Many of these homeless people would otherwise be psychiatric patients. Forty years ago, some of them would have been housed in residential institutions such as Agnews. In the early 1970s, there was a movement in California to close down mental asylums. Some of the motivations for closing them were laudable, such as preventing abuse in institutional settings, taking advantage of new psychopharmaceuticals and integrating the mentally disabled better into the community. Other agendas were simply financial -- to reduce county and state budget outlays.

Recently, a group of bioethicisits at the University of Pennsylvania observed in the Journal of the American Medical Association that the closure of the mental institutions resulted in some patients with chronic psychiatric diseases being moved to nursing homes or hospitals. Others, they noted, became homeless, utilizing hospital emergency departments for both care and housing. But, the ethicists wrote, "most disturbingly, U.S. jails and prisons have become the nation's largest mental health care facilities. Half of all inmates have a mental illness or substance abuse disorder; 15 percent of state inmates are diagnosed with a psychotic disorder."

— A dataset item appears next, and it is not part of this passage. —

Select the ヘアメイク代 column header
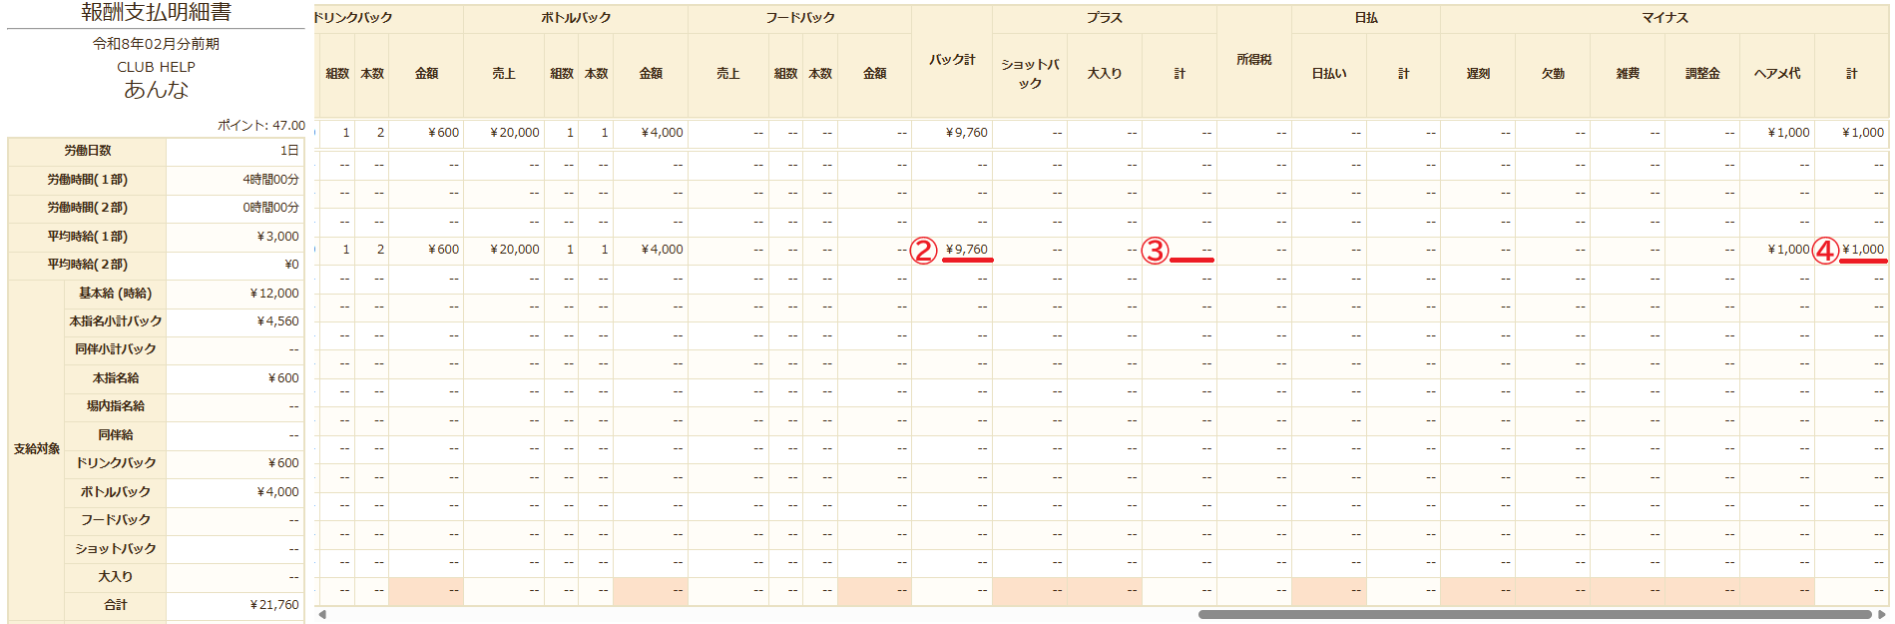1895x624 pixels. click(1776, 74)
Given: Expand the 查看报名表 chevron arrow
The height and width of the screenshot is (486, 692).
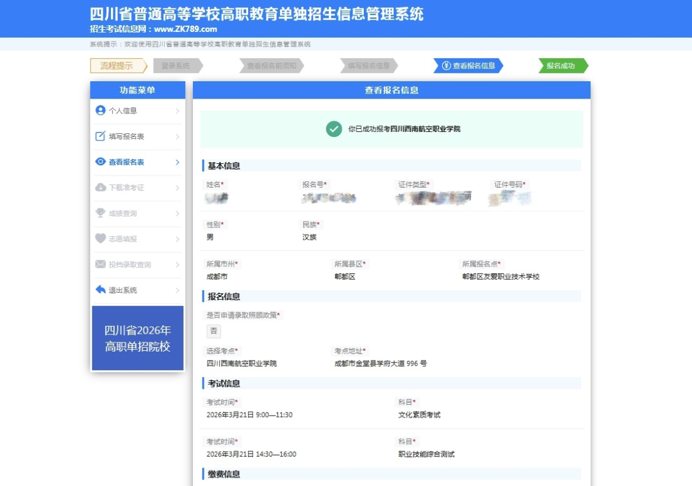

According to the authors, who include former White House medical advisor Dr. Ezekiel Emmanuel, "this results in a vicious cycle whereby mentally ill patients move between crisis hospitalization, homelessness and incarceration." They call this a system of "transinstitutionalization." The Penn ethicists argue that the current system of handling psychiatric patients is "ethically unacceptable and financially costly" and should be fundamentally changed. Among their conclusions is that "the way forward includes a return to psychiatric asylums" that would be safe, modern, financially prudent and humane. In other words, they say, we should return the concept of an asylum to its true meaning as a place of refuge.

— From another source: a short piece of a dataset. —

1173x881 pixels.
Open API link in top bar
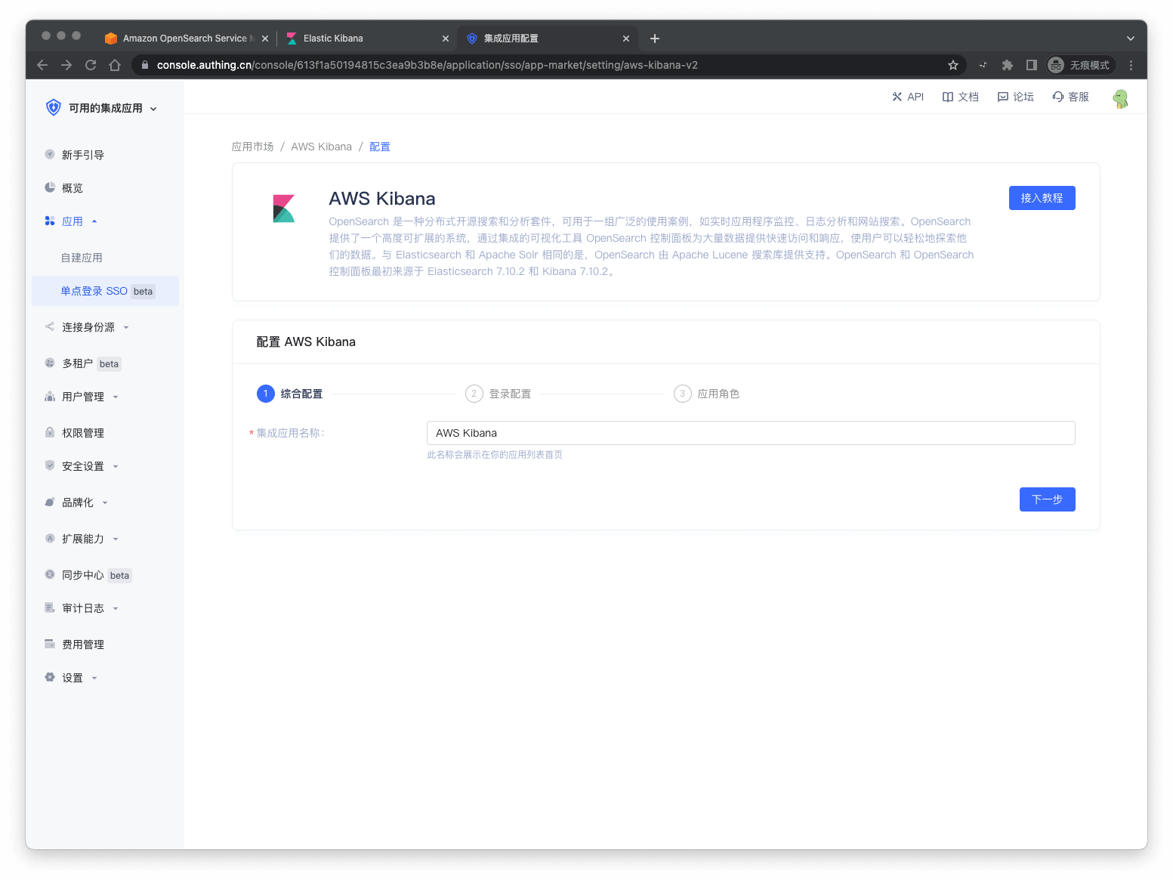[x=908, y=97]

This controversial proposition was endorsed by psychiatrist Christine Montross, in The New York Times in February. She noted the many cases of severely mentally ill people being either hospitalized or incarcerated, and acidly observed that "Both suffer in inappropriate facilities while we pat ourselves on the back for closing the asylums in favor of community care."

The Penn ethicists' proposal deserves serious consideration and debate. It is clear that the current system is untenable. The dominant viewpoint since the 1970s has been that the severely mentally ill should be better supported and integrated within the community. But over the past 40 years, our society has not shown the ability to do that. The legal and policing systems are still not equipped to handle mental illness, and there are not good alternatives for ensuring that the mentally ill get the care they need.

It would be a challenge to create new asylums that draw the best from our society's capabilities, rather than reflecting the dark qualities depicted in One Flew Over the Cuckoo's Nest. To begin with, how would individuals come to be placed in such asylums? The process of commitment has always been fraught with civil rights dangers. How would such institutions be funded? Who would staff them and how would training and management ensure humane care? How could modern psychopharmacology and neuromedicine be applied? How could such institutions be structured to perhaps have different levels of institutionalization, from semi-independent living to more comprehensive care? How could they be made into places where people wanted to be, because their lives would be better than on their own?

I believe all these questions have answers. Living along a stream bed, scrounging for food, using the emergency room for medical care and sometimes committing violent crimes are not viable or humane alternatives for mentally ill individuals or for our society.

Leaving the mentally ill to fend for themselves is certainly not financially prudent. The HUD secretary estimates that each homeless person costs $40,000 per year to be on the streets, or $24 billion overall. The illogical expectation that the chronically mentally ill will take care of themselves creates much more cost for our public safety, law enforcement, the medical system, the environment where homeless encampments take over parks and streamsheds and for other social services than it would cost to provide them with appropriate institutional care.